Agricultura

Radiografía de la crisis: preocupaciones que desvelan al productor argentino en este arranque de campaña

Radiografía de la crisis: preocupaciones que desvelan al productor argentino en este arranque de campaña

Comenzar una nueva campaña agrícola en Argentina nunca es una tarea sencilla, pero el ciclo 2026/27 encuentra al productor agropecuario atravesando un escenario de extrema complejidad.

Lejos de la tranquilidad que exigen los preparativos para la siembra gruesa, el humor en los lotes y las tranqueras del interior está marcado por la incertidumbre. Hoy, el día a día del productor se debate entre la calculadora, el clima y los vaivenes macroeconómicos.

El fantasma climático y la sombra de La Niña: El cielo se ha convertido en el principal factor de estrés. Con los perfiles de humedad del suelo en niveles muy ajustados tras un invierno seco, los pronósticos que anticipan el regreso del fenómeno «La Niña» generan pánico. La falta de precipitaciones oportunas en las próximas semanas amenaza con paralizar las sembradoras, obligando a muchos a retrasar las labores o a replantearse por completo el planteo productivo ante el riesgo latente de sufrir estrés hídrico.

La pesadilla de las plagas y el éxodo del maíz: El recuerdo de la devastación que provocó la chicharrita (Dalbulus maidis) en la campaña pasada sigue muy fresco. Aunque las heladas de agosto lograron mermar la población del insecto, el terror al achaparramiento persiste. Sembrar maíz exige una inversión en dólares muy elevada que hoy se percibe como una apuesta de alto riesgo.

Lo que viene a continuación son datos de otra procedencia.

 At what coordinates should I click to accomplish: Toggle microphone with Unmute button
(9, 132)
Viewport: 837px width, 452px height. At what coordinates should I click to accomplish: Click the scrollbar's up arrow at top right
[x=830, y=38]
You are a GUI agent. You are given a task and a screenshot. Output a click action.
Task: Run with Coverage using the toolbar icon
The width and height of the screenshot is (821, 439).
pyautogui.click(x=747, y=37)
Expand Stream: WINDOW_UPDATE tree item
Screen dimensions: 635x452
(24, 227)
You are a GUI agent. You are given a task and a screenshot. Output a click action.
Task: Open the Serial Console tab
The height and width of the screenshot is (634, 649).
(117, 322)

Como consecuencia, se gesta un éxodo masivo de hectáreas hacia la soja, un cultivo que ofrece un refugio financiero más previsible frente a la amenaza biológica.

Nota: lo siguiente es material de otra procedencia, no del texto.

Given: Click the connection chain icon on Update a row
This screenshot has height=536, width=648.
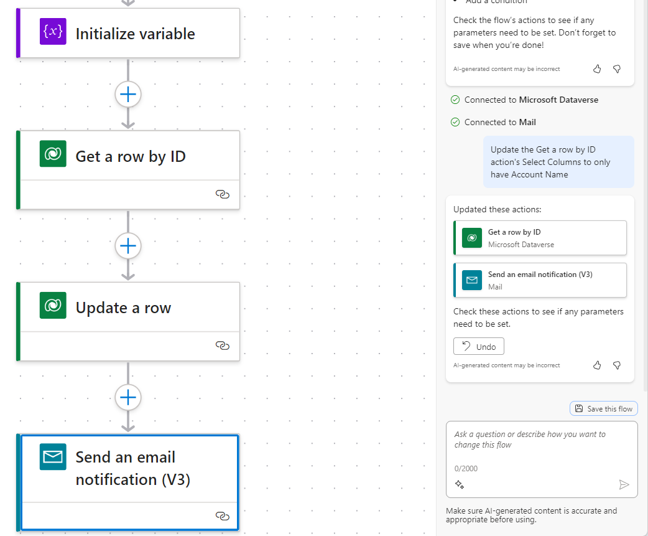Looking at the screenshot, I should [223, 346].
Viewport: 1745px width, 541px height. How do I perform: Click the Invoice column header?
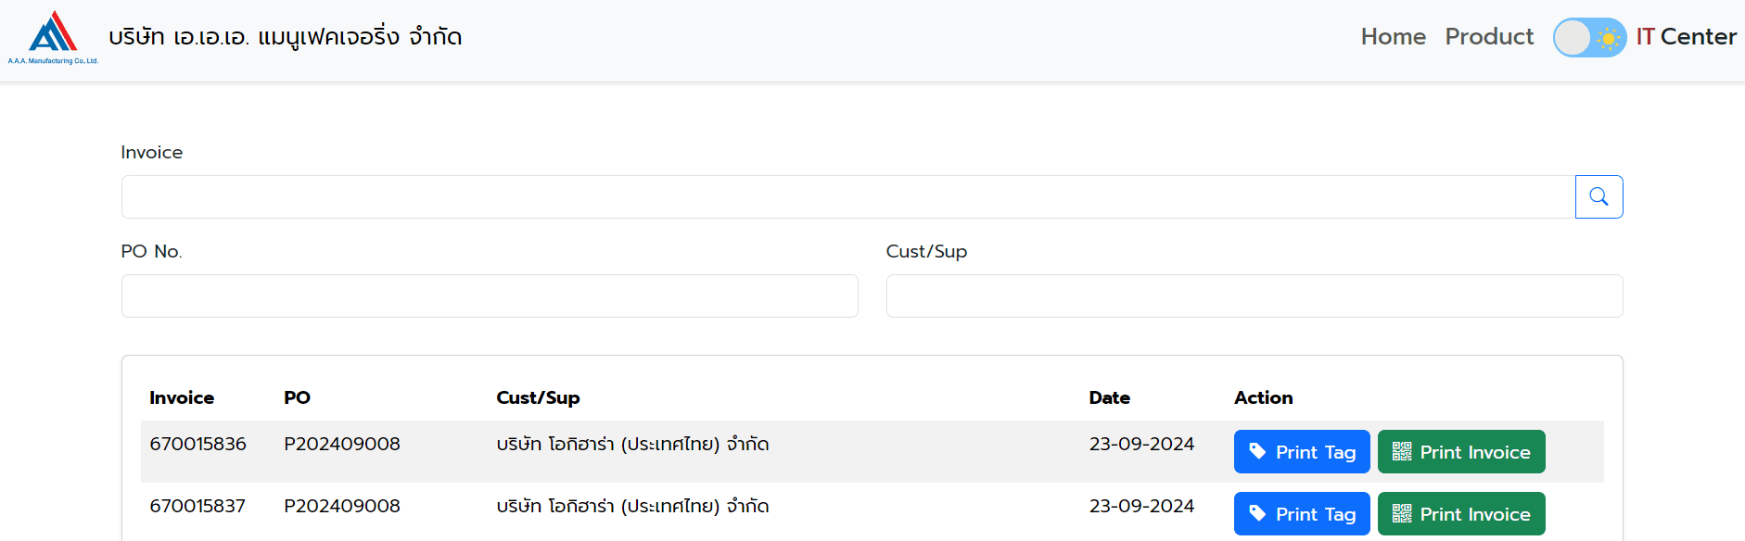pos(182,397)
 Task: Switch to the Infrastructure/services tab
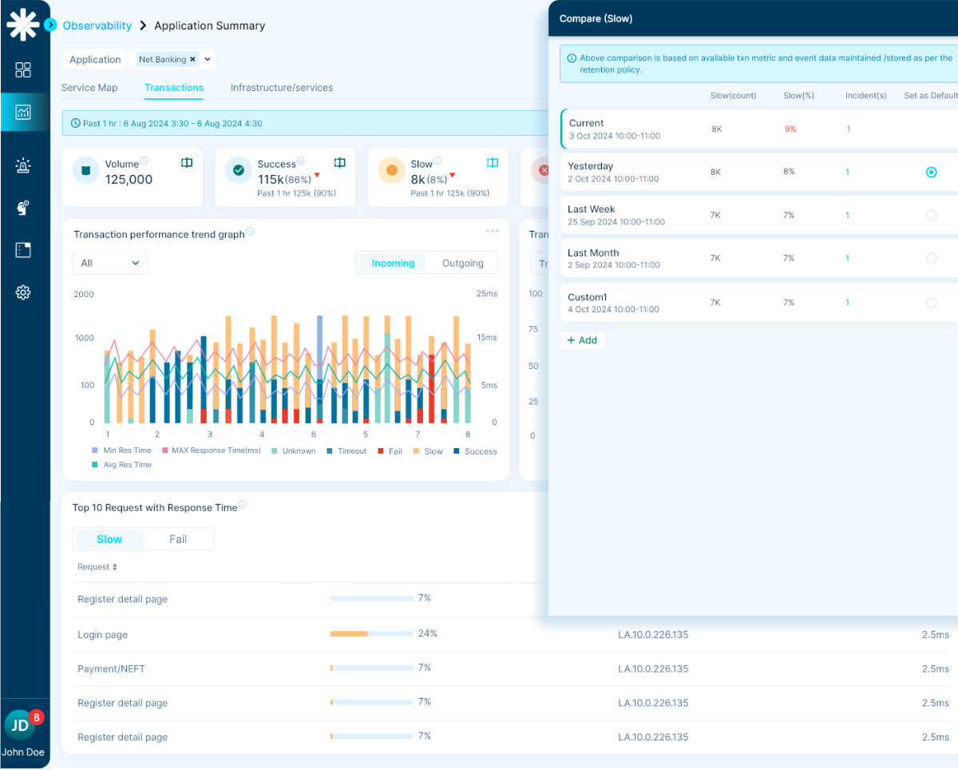point(281,88)
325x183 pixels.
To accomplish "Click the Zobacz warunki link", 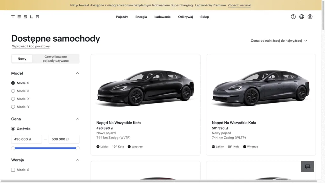I will (239, 5).
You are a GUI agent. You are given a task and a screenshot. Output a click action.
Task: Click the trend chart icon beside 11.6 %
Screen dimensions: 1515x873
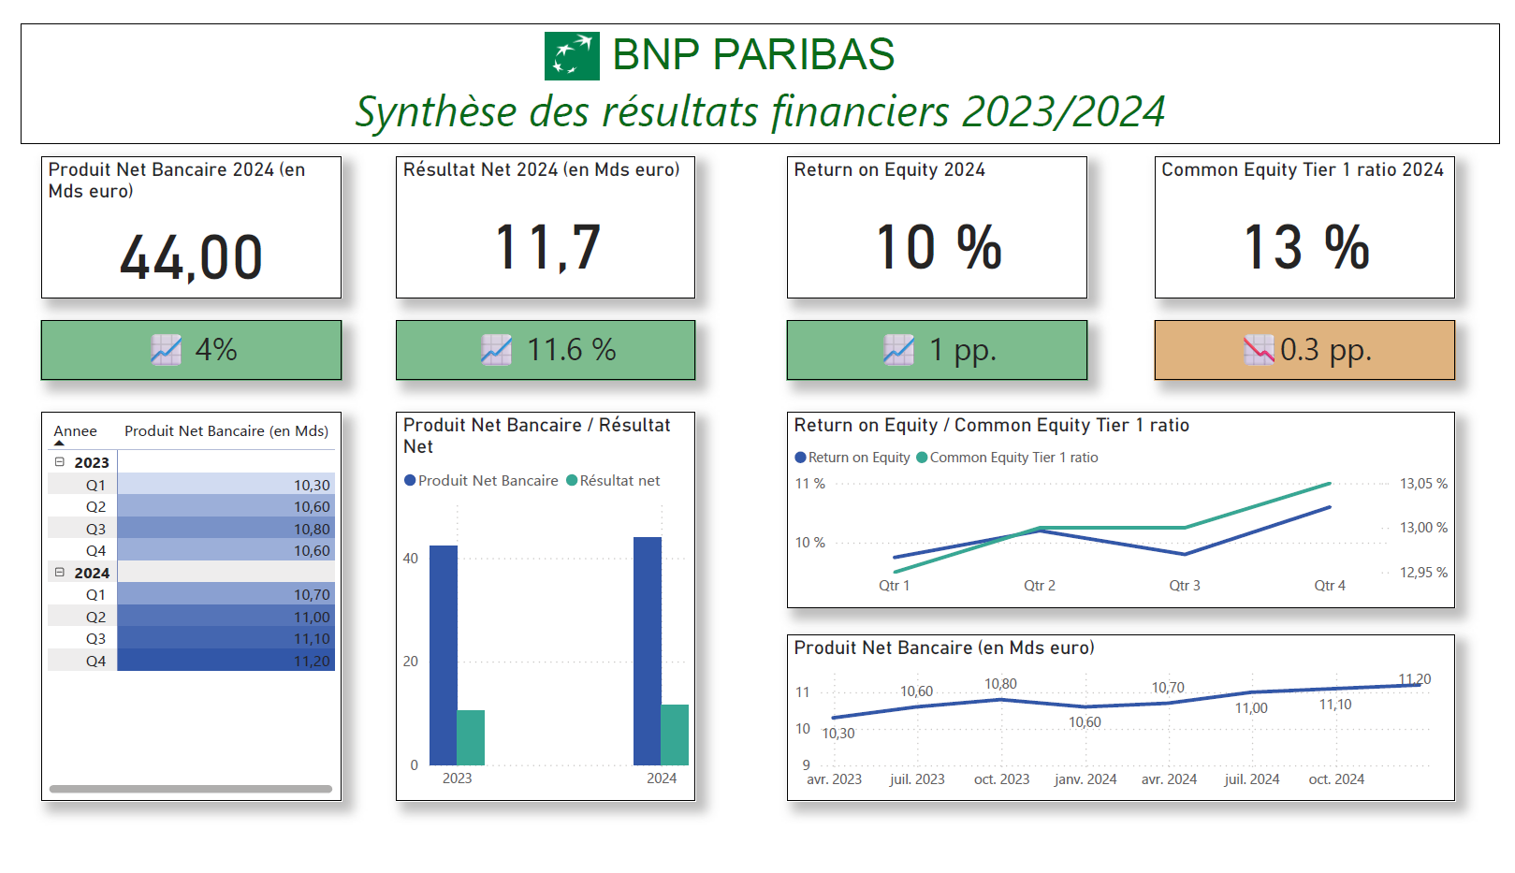coord(496,350)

Insumos dolarizados y costos logísticos asfixiantes: La ecuación económica no cierra con comodidad. Por un lado, los productores denuncian que los precios de los insumos clave —como fertilizantes y fitosanitarios— corren por delante de la rentabilidad esperada. Por el otro, los altísimos costos de los fletes para trasladar la mercadería desde el interior profundo hasta los puertos pulverizan los márgenes, especialmente en regiones alejadas como el NOA y NEA, donde sacar la cosecha a veces cuesta más de lo que rinde.

Asimetrías comerciales y presión impositiva: A la macroeconomía local se le suman distorsiones sectoriales que generan bronca en las bases productivas. Mientras los productores locales hacen malabares para exportar en condiciones de competitividad desfavorables y con una presión fiscal implacable, el ingreso masivo de productos importados como el evidente boom del sector porcino, que ya superó los USD 100 millones este año compite deslealmente y asfixia a la producción nacional y a las pymes del interior.

El combo es explosivo: clima adverso, amenazas sanitarias, números finos y reglas de juego inestables. En este escenario, el productor argentino vuelve a demostrar su histórica resiliencia, apostando una vez más a riesgo propio, pero con la clara sensación de estar caminando sobre la cuerda floja.